New Vampire Cinema – review

Author: Ken Gelder

First published: 2012

The Blurb: New Vampire Cinema lifts the coffin lid on forty contemporary vampire films, from 1992 to the present day, charting the evolution of a genre that is, rather like its subject, at once exhausted and vibrant, inauthentic and 'original', insubstantial and self-sustaining.

Ken Gelder's fascinating study begins by looking at Francis Ford Coppola's Bram Stoker's Dracula and Fran Rubel Kuzui's Buffy the Vampire Slayer – films that seemed for a moment to take vampire cinema in completely opposite directions.

New Vampire Cinema then examines what happened afterwards, across a remarkable range of reiterations of the vampire that take it far beyond its original Transylvanian setting: the suburbs of Sweden (Let the Right One In), the forests of North America (the Twilight films), New York City (Nadja, The Addiction), Mexico (Cronos, From Dusk Till Dawn), Japan (Blood: The Last Vampire, Vampire Hunter D: Bloodlust), South Korea (Thirst), New Zealand (Perfect Creature), Australia (Daybreakers), and elsewhere. In a series of exhilarating readings, Gelder determines what is at stake when the cinematic vampire and the modern world are made to encounter one another – where the new, the remake and the sequel find the vampire struggling to survive the past, the present and, in some cases, the distant future.
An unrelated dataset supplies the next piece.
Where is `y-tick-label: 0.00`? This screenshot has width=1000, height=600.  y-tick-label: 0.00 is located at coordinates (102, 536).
The review: A perfect Valentine’s gift? For some maybe not, but for me it was and I must begin this review with a thank you to my long-suffering better half.
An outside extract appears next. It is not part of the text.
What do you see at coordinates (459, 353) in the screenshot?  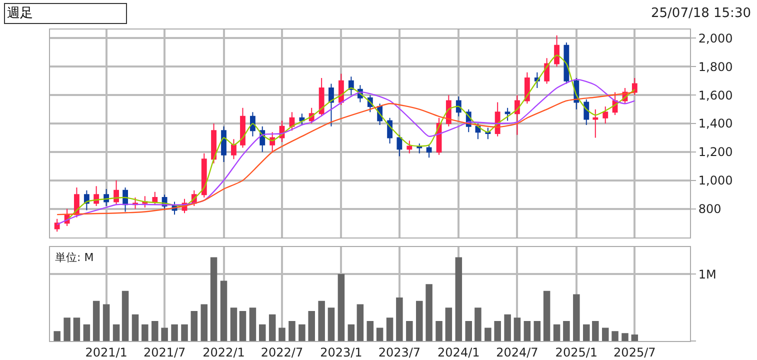 I see `x-tick-label: 2024/1` at bounding box center [459, 353].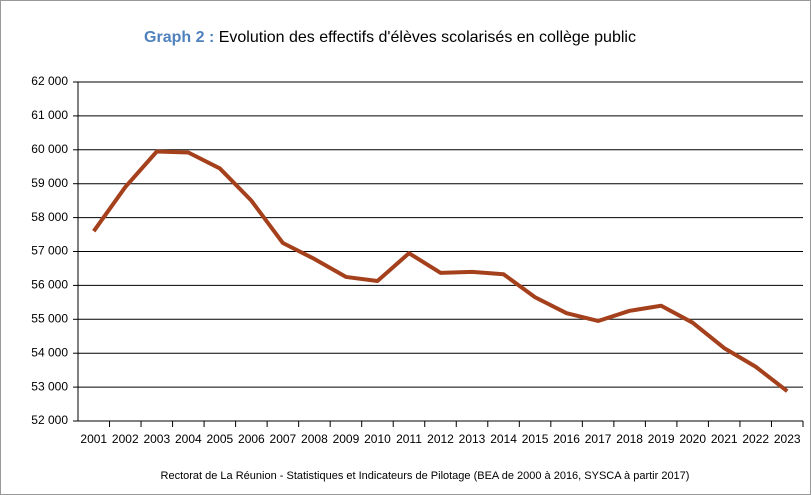 The height and width of the screenshot is (495, 811). What do you see at coordinates (472, 439) in the screenshot?
I see `x-tick-label: 2013` at bounding box center [472, 439].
Gelder’s volume is a scholarly look at some of the seminal vampire movies of the last twenty years (complaints that Twilight could be included in such a study should be stowed away, whether you like it or not the franchise has, by force of sheer popularity, shoved its way into the public awareness and has influenced – by action or reaction – the entire genre).
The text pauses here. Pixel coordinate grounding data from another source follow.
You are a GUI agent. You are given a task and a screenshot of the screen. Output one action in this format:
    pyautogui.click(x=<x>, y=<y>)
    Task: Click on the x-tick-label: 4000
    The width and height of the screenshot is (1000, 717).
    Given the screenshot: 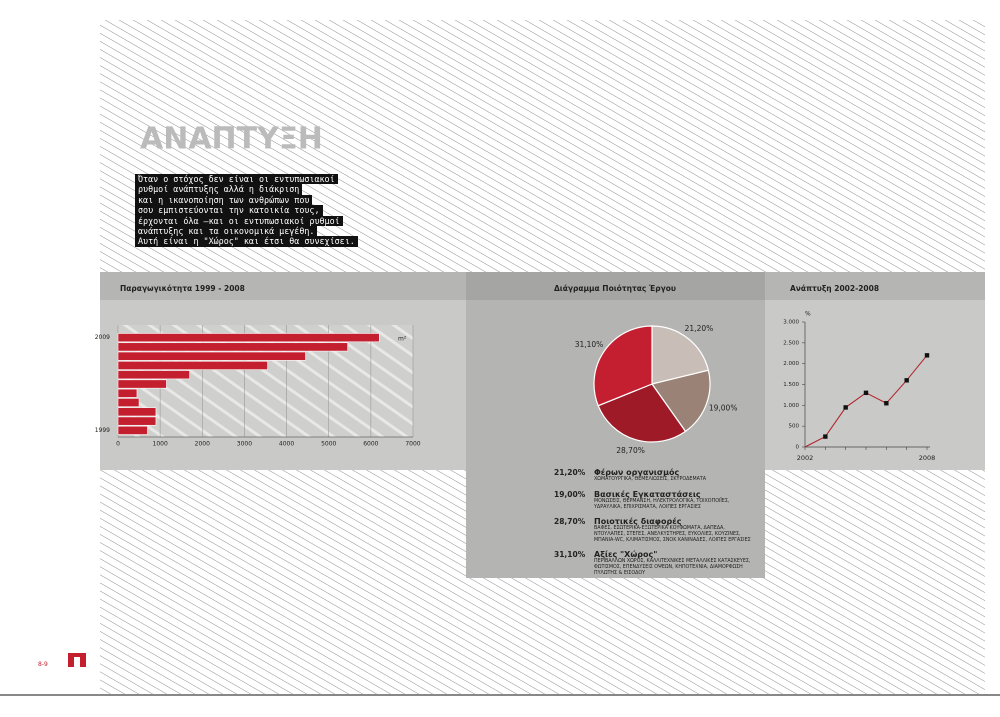 What is the action you would take?
    pyautogui.click(x=286, y=444)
I enjoyed Gelder’s writing style and appreciated his thoughts and theories. Not that I agreed with his every point but they were thoughtful, well-argued and I respected each one. There was one point of accuracy that struck me so strongly as I read it that I knew I’d have to mention it. Gelder suggests, when talking about Thirst, that “The vampire suicide is something quite new, going utterly against the grain of the popular cliché that these creatures want to ‘live forever’.” Not so, Varney repeatedly tried to commit suicide as he did not wish to go on between 1845-1847 in Varney the Vampire. or, the Feast of Blood finally ending the saga with a voluntary dive into Mount Vesuvius. The idea of vampiric suicide has resurfaced on occasion since then. This point aside, the only argument I could have with Gelder would be on the basis of opinion.

Gelder included one unusual film, Irma Vep. This film concerns a fictional remake of Louis Feuillade’s 1915 serial Les Vampires. Whilst I give the original serial an Honourable Mention, for reasons explained in that article, I have never considered looking at Irma Vep. In fairness Gelder suggests “Irma Vep is not quite a vampire film; we might say that it puts itself into proximity with vampire films, that it cites them, summons them and draws them in (and keeps them at bay).” Needless to say, I am going to have to look at the film for the blog at some point now.

A great book for the scholar of the media vampire and necessary for any self-respecting vampire library. 9 out of 10.

2 comments:

Kuudere-Kun said...

Angel attempted suicide in Amends.

Spoiler Alert

There is a Vampire Suicide at the end of The Vampire Countess as well.

Taliesin_ttlg said...

Indeed, and there may have been examples pre-Varney that I can't think of right now.

Varney takes the biscuit for early depictions, however, as he really did go for it and the saga ends with it.